Specific projects and products
The oncolytic virus Rigvir developed at the Institute of Microbiology in Latvia is the first virotherapy to pass all stages of clinical development and was registered in 2004 in Latvia (national registration). Since 2004 Rigvir is approved and since 2008 Rigvir is available in pharmacies of Latvia. Virotherapy with Rigvir is successfully used in Latvia and by patients from more than 25 countries around the world. Recent retrospective study published in Melanoma Research revealed that IB-IIC melanoma patients treated with oncolytic virus RIGVIR were 4.39–6.57-fold lower mortality than those, who according to melanoma treatment guidelines did not receive virotherapy and were only observed. Also in 2015 Rigvir was included into the Latvian National guidelines for treatment of skin cancer and melanoma. 
In 2004, researchers from University of Texas genetically programmed a type of common cold virus Adenovirus Delta-24-RGD to attack glioblastoma multiforme. Later other researchers have tried tests on mice where 9 out of 10 mice have shown degeneration of tumours and prolonged survival. A drug grade virus was approved for clinical trials on humans in 2009.
In 2006 researchers from the Hebrew University succeeded in isolating a variant of the Newcastle disease Virus (NDV-HUJ), which usually affects birds, in order to specifically target cancer cells. The researchers tested the new virotherapy on patients with glioblastoma multiforme and achieved promising results for the first time.
Vaccinia virus, a virus credited for the eradication of smallpox, is being developed as an oncolytic virus, e.g. GL-ONC1 and JX-594. Promising research results warrant its clinical development in human patients.
The experimental virotherapy that has progressed the furthest in clinical trials (as of 2013) is Talimogene laherparepvec. It is based on an engineered version of herpes simplex virus which has also been engineered to express GM-CSF. This virus is being developed by Amgen who reported that a pivotal phase 3 study in melanoma had met its primary endpoint (durable response rate) with a very high degree of significance in March 2013, the first positive phase 3 study with an oncolytic virus in the western world.
Viral gene therapy
ProSavin is one of a number of therapies in the Lentivector platform under development by Oxford BioMedica. It delivers to the brain the genes for three enzymes important in the production of dopamine, a deficiency of which causes Parkinson's disease.

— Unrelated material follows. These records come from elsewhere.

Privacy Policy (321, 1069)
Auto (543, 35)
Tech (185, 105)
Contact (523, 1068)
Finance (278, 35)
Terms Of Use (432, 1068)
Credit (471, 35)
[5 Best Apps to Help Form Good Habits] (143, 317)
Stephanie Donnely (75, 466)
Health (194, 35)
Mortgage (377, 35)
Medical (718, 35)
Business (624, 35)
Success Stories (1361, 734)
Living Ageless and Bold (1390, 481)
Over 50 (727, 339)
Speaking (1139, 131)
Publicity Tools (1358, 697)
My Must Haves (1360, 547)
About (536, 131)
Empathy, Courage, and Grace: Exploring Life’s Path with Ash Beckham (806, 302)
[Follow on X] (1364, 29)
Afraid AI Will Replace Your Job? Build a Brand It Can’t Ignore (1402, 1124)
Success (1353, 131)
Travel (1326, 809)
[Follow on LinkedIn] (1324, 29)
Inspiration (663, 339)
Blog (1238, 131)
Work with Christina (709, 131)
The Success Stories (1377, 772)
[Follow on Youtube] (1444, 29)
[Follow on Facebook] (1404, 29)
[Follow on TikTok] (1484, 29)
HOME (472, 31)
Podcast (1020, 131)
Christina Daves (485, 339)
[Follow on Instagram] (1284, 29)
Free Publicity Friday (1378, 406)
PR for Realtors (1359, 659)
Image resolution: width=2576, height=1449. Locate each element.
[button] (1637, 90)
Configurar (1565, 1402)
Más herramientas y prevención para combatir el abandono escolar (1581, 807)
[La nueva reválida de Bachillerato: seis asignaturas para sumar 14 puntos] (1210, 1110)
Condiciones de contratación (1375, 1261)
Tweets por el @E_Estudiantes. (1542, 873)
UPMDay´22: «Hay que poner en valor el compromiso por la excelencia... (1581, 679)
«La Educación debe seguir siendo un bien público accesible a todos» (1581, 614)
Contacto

Trovax is an immunotherapy that uses a pox-virus bearing the tumour antigen 5T4, to induce an immune response against a variety of cancer types. The therapy was developed by Oxford BioMedica and failed to improve overall survival in a phase 3 trial in renal cell carcinoma. New phase II trials have since begun at Cardiff University (UK) with colorectal cancer and at the Velindre Cancer Centre (Cardiff, UK) with malignant pleural mesothelioma.